TAUS has launched the new theme of World-Readiness. We have spoken enough about the localization factory and translation blues. It’s time we focus on the ultimate mission of the global language sector: helping the world communicate better!

A few attempts have been made already to frame this brand new topic. On 1 November 2019 we kicked off the discussion with a blog article Towards a New Translate Benchmark. This was followed by Jaime Punishill’s call for strategic business thinking in our industry, and then we zoomed out to look at World-Readiness in the context of Translation Economics.

Now we are calling for a broad industry conversation with the goal of developing a framework for measuring the success of globalization and localization and capturing that in a World-Readiness Index.

The World-Readiness Index is crucial for a maturing language and global content industry. It will help language service and technology providers as well as buyers of translation and localization to address and resolve barriers to global content delivery and to measure and benchmark the impact of their globalization investments in a standard, open way.

Events and actions

Here is a list of events and actions that can bring us closer to the goal of a standard World-Readiness Index:

1. World-Readiness Conversation, at the TAUS Global Content Conference in San Jose on March 10-11. Hosted by Paula Shannon and Jaap van der Meer. Speakers: Bert Vander Meeren (Google), Katell Jentreau (Netflix), Teresa Marshall (Salesforce), Anna Schlegel (NetApp), Björn Rettig (PayPal), Aiman Copty (Oracle), Sasan Banava (Uber) and Francis Tsang (LinkedIn).

2. World-Readiness Contest and Award, at the TAUS Global Content Conference in San Jose on March 10-11. Hosted by Jaime Punishill. Contestants include: Shelby Cemer (Microsoft), Robert Etches (Exfluency), Spence Green (Lilt), Isabelle Weiss (Alpha CRC), Jack Welde (Smartling), Mimi Hills (Vmware), Heather Shoemaker (Language I/O), Josh Gould (thebigword) and Paul Danter (RWS Moravia).

3. World-Readiness Articles. We invite stakeholders in the industry to contribute to the online debate by submitting their thought pieces to be published on the TAUS website.
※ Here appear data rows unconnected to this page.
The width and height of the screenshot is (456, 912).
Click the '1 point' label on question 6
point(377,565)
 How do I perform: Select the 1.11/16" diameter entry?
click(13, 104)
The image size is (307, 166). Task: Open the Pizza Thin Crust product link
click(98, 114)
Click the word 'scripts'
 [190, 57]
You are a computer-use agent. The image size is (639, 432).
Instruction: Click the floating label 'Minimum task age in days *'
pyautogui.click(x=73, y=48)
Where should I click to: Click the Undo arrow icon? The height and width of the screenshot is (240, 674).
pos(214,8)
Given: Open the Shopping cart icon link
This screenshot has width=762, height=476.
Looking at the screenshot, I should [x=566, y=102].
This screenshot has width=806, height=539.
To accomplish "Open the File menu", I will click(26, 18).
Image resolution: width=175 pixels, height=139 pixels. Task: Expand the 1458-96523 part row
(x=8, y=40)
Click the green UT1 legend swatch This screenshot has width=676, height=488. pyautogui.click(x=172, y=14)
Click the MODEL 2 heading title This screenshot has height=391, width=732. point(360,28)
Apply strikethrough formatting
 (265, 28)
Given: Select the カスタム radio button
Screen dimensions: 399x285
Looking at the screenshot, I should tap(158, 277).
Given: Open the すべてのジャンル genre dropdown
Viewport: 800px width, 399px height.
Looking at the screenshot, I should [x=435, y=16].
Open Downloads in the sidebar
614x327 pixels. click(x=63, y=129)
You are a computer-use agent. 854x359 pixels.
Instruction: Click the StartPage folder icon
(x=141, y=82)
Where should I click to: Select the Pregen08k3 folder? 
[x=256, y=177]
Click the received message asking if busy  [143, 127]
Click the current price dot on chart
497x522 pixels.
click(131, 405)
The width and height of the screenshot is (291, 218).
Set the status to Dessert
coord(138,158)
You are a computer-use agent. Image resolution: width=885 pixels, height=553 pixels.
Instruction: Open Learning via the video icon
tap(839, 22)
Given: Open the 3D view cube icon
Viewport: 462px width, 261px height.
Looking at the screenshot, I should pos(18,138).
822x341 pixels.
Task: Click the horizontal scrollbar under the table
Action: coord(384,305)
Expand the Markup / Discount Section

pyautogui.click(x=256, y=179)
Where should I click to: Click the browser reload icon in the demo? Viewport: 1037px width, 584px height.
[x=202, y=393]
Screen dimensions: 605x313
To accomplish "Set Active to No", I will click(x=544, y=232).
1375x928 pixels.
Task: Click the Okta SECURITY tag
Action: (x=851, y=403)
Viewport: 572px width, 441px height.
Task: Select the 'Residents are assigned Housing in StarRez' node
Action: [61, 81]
4. Defining the World-Readiness Index and a Language Data Industry Policy at the TAUS Industry Leaders Forum on June 9 and 10 at TAUS HQ in Amsterdam.

We ask everyone engaging in our discussions about World-Readiness - the speakers in the conversation at the TAUS conference, the contestants for the award and the online debaters - to read this article and consider the factors that determine World-Readiness and help us expand and elaborate on them.

Global Coverage versus World-Readiness

It’s obvious that there is a huge gap: the world counts some seven thousand languages and most of us in the business world translate into only a dozen or thirty languages. Some larger companies reach sixty languages and only a few go as high as 120 or slightly more languages.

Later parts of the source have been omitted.